AIM OF THE TASK: Every line that contains the word "indicator" should be copied from the records below.

=== AVAILABLE DATA ===

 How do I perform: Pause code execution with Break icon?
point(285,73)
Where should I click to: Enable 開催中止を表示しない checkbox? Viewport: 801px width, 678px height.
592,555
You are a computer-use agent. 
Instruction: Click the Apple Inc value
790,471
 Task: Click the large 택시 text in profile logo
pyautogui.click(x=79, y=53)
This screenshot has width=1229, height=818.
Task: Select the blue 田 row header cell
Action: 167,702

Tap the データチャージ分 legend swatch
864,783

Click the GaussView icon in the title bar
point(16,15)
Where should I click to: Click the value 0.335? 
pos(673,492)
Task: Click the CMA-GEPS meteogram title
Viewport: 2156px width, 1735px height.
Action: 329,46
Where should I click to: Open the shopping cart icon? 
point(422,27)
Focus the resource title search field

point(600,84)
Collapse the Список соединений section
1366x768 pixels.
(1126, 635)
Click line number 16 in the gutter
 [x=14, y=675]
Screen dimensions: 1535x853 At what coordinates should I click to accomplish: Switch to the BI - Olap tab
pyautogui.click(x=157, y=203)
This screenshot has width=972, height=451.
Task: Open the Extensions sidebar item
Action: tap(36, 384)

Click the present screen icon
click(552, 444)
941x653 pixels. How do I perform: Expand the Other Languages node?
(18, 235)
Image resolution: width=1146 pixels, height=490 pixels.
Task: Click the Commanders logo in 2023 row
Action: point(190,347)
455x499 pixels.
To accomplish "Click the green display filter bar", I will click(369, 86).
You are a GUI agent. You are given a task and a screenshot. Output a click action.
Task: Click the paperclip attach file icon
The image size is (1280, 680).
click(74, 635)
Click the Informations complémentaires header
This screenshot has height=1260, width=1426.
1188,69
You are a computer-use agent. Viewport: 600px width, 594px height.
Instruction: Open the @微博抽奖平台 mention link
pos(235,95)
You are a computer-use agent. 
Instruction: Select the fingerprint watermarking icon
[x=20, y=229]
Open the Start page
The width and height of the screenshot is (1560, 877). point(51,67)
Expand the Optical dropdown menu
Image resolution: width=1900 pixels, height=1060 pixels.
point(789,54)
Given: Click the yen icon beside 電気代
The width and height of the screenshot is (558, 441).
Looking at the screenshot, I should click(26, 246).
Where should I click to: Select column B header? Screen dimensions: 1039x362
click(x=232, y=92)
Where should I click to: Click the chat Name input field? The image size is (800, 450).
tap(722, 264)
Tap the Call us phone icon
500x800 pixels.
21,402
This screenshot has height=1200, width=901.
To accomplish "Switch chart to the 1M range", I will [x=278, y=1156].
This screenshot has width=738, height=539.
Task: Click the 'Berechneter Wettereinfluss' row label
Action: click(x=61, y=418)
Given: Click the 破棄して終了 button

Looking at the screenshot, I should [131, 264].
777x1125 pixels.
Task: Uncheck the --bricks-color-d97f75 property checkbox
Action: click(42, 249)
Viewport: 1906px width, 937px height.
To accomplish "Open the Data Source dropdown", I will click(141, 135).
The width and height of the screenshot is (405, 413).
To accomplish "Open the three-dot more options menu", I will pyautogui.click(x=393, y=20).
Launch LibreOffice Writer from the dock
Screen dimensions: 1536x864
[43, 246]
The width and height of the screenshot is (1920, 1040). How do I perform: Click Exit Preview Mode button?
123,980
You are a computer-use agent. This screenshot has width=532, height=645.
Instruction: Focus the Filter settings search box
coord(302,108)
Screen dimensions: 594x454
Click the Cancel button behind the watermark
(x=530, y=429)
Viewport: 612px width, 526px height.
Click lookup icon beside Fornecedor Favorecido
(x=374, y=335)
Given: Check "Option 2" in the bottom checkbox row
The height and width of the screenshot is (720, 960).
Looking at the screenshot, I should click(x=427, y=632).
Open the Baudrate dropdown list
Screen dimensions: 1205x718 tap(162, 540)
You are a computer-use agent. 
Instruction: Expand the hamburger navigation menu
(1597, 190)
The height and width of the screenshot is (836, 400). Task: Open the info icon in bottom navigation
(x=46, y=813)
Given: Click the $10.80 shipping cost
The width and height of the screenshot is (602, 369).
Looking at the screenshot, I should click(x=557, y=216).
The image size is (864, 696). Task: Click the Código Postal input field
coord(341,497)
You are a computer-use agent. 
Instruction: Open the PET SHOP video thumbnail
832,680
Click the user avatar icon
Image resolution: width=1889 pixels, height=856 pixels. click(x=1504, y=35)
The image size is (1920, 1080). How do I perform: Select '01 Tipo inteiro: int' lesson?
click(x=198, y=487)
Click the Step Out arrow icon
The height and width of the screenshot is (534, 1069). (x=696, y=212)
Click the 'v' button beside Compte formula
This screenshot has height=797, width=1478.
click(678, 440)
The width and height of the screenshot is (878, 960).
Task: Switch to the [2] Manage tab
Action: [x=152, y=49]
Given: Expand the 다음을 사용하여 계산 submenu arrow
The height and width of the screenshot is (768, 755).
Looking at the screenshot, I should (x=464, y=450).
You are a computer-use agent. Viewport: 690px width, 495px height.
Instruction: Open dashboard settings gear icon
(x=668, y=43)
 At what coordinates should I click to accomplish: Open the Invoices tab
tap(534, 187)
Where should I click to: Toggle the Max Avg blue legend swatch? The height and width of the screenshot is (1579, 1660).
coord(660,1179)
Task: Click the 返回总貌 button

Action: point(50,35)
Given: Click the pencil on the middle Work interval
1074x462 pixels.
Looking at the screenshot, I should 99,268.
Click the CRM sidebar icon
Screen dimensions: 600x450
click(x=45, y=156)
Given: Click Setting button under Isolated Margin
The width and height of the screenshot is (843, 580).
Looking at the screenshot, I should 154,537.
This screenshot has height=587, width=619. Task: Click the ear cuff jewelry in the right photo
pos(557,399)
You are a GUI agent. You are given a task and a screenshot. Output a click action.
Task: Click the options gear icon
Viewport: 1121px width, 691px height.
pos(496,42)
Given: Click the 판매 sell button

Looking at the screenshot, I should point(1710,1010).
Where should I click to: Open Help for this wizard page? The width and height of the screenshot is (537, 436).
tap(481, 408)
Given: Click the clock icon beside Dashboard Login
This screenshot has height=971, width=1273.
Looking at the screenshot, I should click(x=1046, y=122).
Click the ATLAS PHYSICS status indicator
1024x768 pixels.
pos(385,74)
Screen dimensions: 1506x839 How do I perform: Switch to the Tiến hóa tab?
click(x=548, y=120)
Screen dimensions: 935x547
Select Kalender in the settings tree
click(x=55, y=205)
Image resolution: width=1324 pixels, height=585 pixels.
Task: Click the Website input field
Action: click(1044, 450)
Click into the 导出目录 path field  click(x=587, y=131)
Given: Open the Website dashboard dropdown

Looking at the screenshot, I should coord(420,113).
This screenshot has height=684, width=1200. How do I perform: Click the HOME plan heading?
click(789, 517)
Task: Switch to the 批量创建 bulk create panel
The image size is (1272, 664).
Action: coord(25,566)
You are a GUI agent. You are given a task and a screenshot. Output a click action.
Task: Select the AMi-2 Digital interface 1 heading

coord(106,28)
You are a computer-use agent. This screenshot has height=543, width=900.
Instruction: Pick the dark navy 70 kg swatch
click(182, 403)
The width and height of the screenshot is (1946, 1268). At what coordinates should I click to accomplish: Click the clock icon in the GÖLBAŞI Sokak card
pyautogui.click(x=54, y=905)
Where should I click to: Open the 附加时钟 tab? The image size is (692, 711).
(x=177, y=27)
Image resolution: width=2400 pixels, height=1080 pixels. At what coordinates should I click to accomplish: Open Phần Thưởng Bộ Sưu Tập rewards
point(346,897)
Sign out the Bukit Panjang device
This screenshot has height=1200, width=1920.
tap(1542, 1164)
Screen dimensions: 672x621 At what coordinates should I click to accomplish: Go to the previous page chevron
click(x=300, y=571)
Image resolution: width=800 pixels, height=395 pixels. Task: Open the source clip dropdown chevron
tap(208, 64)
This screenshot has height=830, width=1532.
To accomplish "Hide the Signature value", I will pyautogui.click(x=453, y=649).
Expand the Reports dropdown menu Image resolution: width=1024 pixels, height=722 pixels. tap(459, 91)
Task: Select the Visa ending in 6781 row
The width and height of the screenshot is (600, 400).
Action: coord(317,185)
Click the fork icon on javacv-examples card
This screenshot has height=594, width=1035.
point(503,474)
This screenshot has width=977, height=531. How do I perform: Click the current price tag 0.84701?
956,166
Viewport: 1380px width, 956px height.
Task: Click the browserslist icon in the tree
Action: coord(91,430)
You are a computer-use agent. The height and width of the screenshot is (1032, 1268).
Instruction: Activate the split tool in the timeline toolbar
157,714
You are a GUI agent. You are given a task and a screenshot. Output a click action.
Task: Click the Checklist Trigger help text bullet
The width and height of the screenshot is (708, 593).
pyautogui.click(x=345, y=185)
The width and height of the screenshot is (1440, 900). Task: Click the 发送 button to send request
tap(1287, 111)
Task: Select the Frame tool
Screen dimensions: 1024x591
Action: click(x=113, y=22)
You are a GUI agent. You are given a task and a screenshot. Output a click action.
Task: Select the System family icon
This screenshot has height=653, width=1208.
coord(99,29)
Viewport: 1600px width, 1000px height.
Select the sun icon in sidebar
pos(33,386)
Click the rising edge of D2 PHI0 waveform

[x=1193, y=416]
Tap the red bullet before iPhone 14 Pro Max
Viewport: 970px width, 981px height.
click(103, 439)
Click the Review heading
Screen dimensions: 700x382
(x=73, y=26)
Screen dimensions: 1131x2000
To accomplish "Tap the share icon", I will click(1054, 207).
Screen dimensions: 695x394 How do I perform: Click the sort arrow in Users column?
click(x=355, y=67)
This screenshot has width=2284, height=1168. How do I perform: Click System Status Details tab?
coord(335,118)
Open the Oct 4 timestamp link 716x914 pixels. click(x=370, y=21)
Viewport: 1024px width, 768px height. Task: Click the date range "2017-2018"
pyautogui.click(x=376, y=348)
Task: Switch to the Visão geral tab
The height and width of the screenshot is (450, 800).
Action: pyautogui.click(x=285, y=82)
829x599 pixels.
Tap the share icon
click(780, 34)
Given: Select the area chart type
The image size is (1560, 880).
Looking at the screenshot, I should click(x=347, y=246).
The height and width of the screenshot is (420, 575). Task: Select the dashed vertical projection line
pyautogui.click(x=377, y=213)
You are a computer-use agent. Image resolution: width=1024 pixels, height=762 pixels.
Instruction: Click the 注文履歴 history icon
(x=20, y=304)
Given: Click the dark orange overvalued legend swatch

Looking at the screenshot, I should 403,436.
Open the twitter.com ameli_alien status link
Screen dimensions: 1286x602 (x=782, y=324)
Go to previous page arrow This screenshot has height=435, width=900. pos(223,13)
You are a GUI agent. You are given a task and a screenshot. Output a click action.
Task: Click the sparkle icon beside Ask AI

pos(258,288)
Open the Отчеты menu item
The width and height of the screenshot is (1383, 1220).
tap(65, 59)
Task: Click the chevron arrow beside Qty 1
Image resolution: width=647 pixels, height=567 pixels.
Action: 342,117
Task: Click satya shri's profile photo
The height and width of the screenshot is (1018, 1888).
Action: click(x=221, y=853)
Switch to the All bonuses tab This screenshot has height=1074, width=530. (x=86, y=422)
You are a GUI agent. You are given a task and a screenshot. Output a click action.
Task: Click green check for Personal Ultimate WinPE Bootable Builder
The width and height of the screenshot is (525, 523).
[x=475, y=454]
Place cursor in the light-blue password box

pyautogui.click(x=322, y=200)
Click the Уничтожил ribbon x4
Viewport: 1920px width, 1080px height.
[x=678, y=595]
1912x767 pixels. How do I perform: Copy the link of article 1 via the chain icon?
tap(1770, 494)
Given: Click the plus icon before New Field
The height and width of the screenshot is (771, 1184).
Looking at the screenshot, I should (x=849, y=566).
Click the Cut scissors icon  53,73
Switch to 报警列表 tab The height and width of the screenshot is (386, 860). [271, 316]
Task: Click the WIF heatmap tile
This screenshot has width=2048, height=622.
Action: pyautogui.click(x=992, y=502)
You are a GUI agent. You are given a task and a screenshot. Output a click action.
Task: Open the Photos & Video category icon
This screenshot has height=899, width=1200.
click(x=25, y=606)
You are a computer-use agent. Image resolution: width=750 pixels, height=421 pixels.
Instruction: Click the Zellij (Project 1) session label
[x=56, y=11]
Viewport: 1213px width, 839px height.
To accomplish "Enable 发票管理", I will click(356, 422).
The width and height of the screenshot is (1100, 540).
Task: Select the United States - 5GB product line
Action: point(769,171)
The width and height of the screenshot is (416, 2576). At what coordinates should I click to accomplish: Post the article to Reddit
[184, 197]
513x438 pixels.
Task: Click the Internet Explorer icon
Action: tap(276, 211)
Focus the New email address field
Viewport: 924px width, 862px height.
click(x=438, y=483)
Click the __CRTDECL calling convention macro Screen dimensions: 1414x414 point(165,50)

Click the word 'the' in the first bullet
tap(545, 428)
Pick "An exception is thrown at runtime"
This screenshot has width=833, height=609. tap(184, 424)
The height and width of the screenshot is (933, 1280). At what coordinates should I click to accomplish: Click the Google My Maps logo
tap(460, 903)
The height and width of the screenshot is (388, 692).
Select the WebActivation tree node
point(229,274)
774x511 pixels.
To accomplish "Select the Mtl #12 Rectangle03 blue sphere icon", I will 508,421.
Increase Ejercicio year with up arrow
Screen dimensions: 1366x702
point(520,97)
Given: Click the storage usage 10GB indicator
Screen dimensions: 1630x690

===

TASK RESPONSE:
Click the ATLAS PHYSICS status indicator
Given: Click the storage usage 10GB indicator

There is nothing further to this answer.